Les forces fidèles au président yéménite en exil ont lancé mercredi, avec le soutien de la coalition arabe conduite par l’Arabie saoudite, une vaste offensive contre Hodeïda, le principal port du Yémen toujours aux mains des miliciens houthis. Elles semblaient vendredi sur le point de s’emparer de l’aéroport.

“Il n’y a pas d’action militaire française aujourd’hui dans la région de Hodeïda, et la France ne fait pas partie de la coalition qui est engagée sur ce théâtre”, a déclaré le ministère français.

“L’actualité sur le terrain nous convainc de la nécessité que la communauté internationale prête une attention toute particulière à la question de l’accès humanitaire”.

“Une action de déminage des accès au port d’Hodeïda après la fin des opérations militaires est donc actuellement à l’étude”, a-t-on poursuivi, confirmant une information donnée jeudi par un responsable des Emirats arabes unis. “Elle aurait pour but de faciliter l’acheminement, en sécurité, de l’aide humanitaire à la population de la ville.”

A l’approche de conférence humanitaire sur le Yémen co-organisé par la France et l’Arabie saoudite le 27 juin à Paris, des organisations humanitaires ont écrit au président français Emmanuel Macron pour lui demander de faire pression sur l’Arabie saoudite et les Emirats arabes unis afin d’éviter une “catastrophe” à Hodeïda.

Pour l’Observatoire des armements, l’opération de déminage envisagée par Paris après l’arrêt des combats témoigne de la “schizophrénie” française.

“La France confirme qu’elle s’est résignée à l’offensive de la coalition, malgré les avertissements de l’Onu sur les conséquences catastrophiques pour les populations civiles”, a dit à Reuters Tony Fortin, chargé d’études au sein de cet observatoire français.
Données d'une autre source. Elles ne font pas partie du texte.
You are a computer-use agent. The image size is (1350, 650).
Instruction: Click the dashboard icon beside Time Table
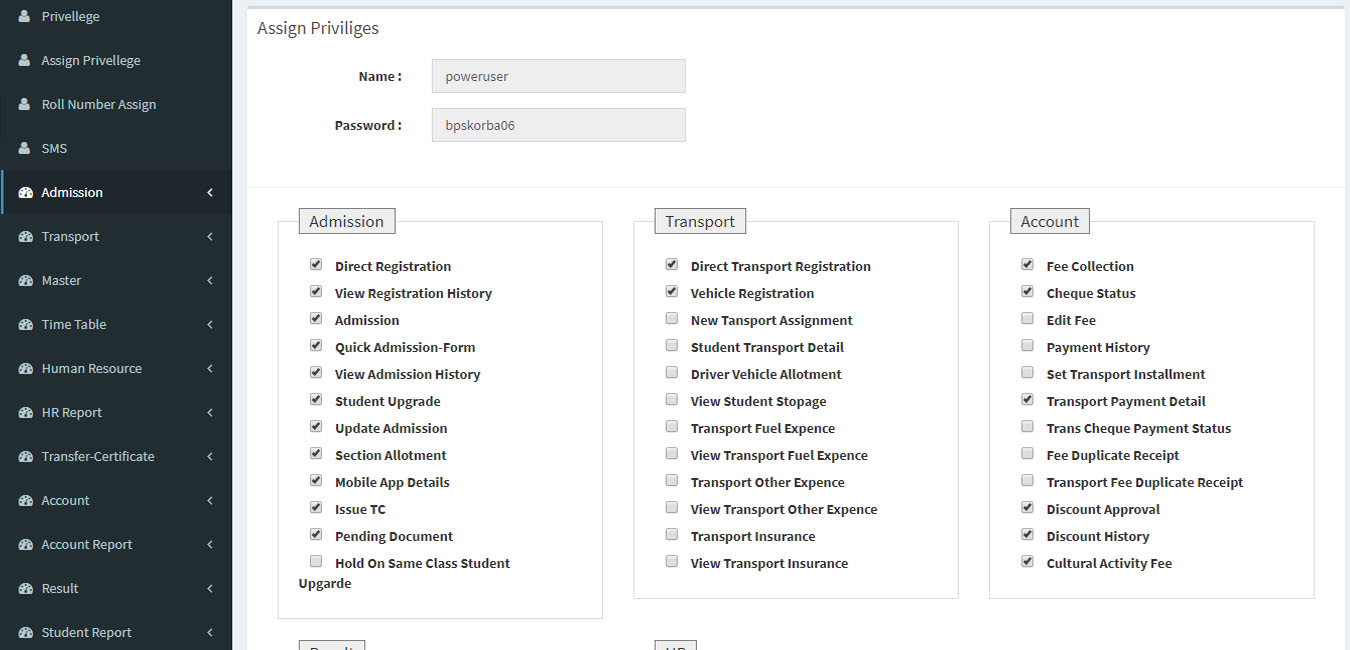[26, 325]
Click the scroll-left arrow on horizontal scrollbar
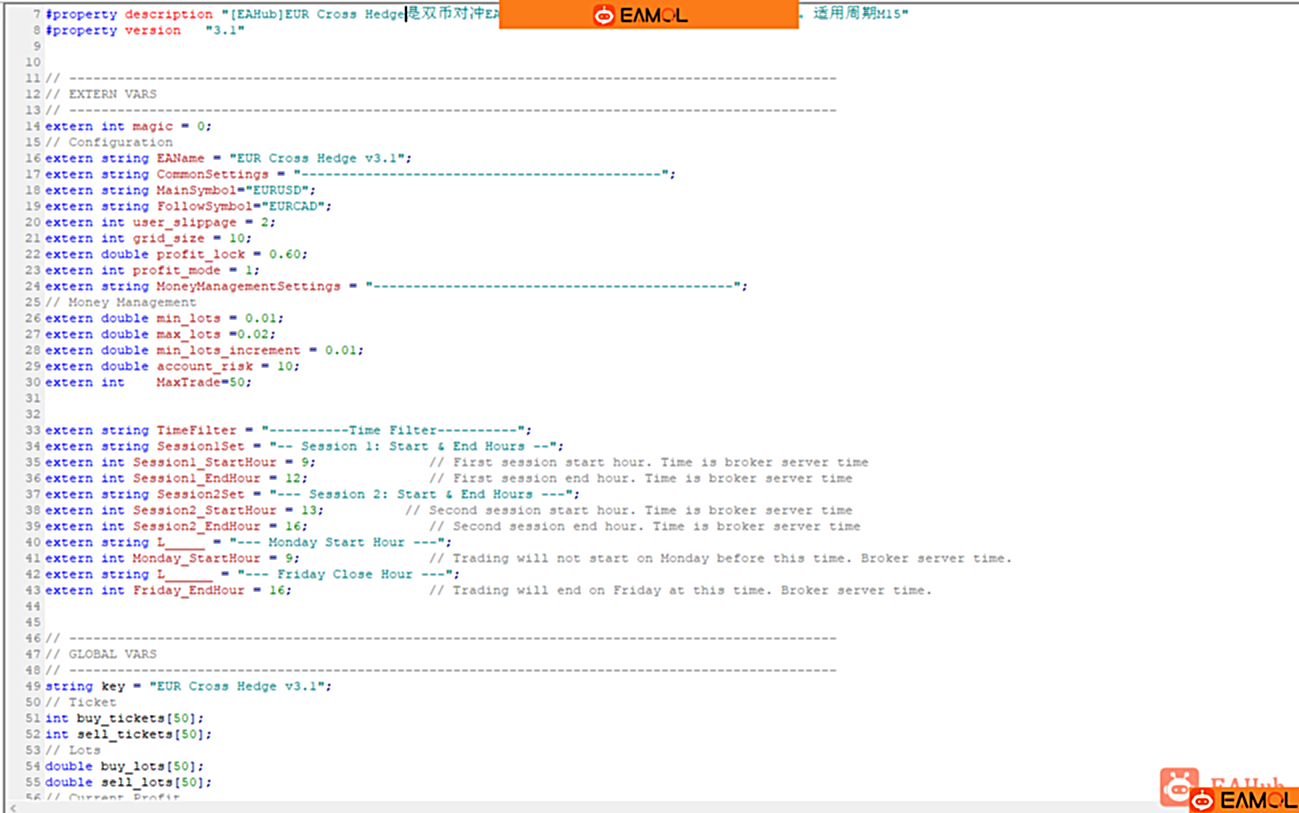The image size is (1299, 813). click(12, 807)
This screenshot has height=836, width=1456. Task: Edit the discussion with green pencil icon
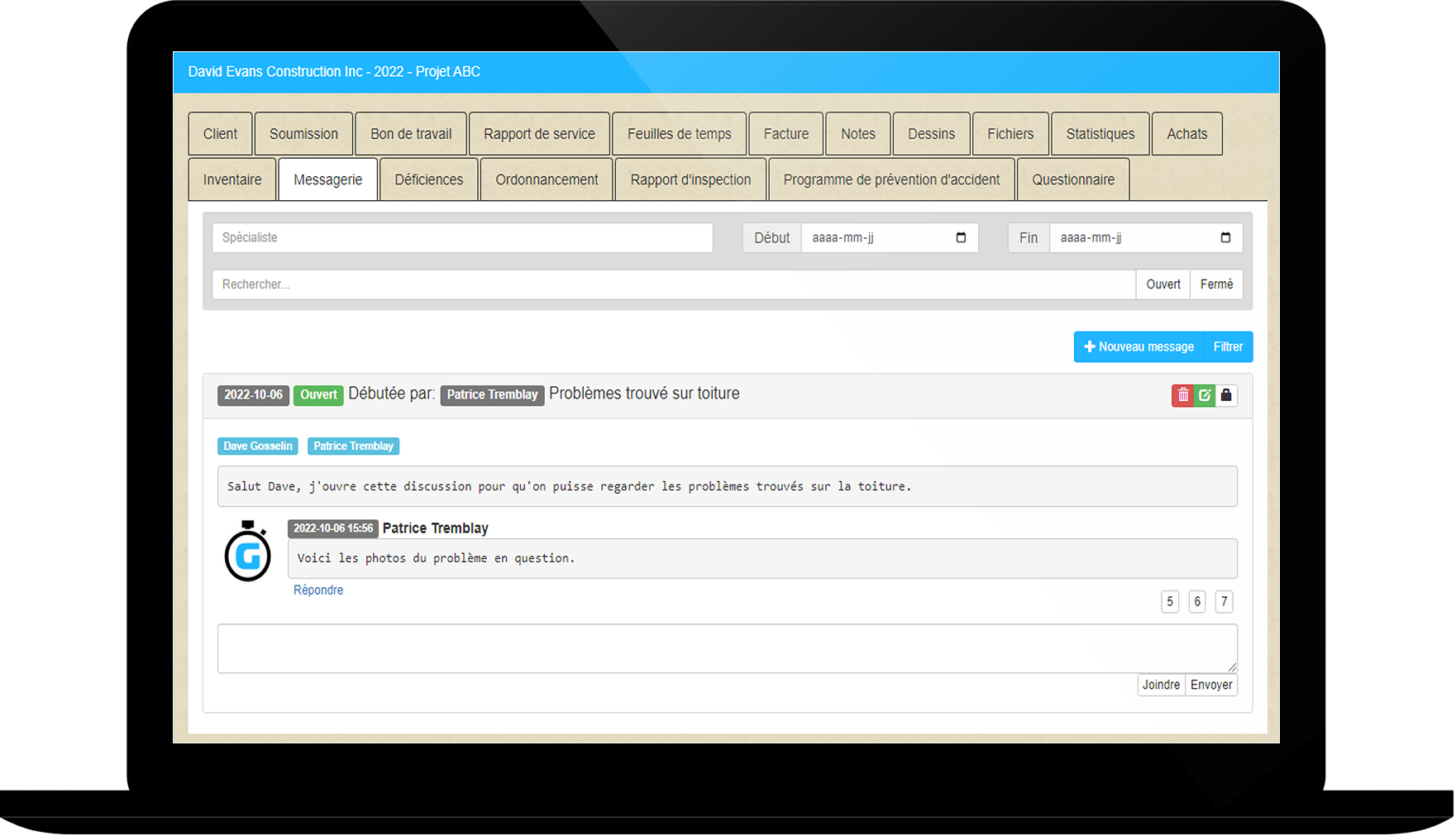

“Malgré l’étendue des crimes commis par la coalition, la coopération militaire entretenue avec Abu Dhabi se poursuit”, a-t-il ajouté. “La schizophrénie de la France est totale, alors qu’elle se pose aussi comme médiateur de ce même conflit, à travers l’organisation d’une conférence humanitaire le 27 juin.”

A ses yeux, un débat sur l’implication de la France dans ce conflit doit être organisé au Parlement “dans les plus brefs délais”.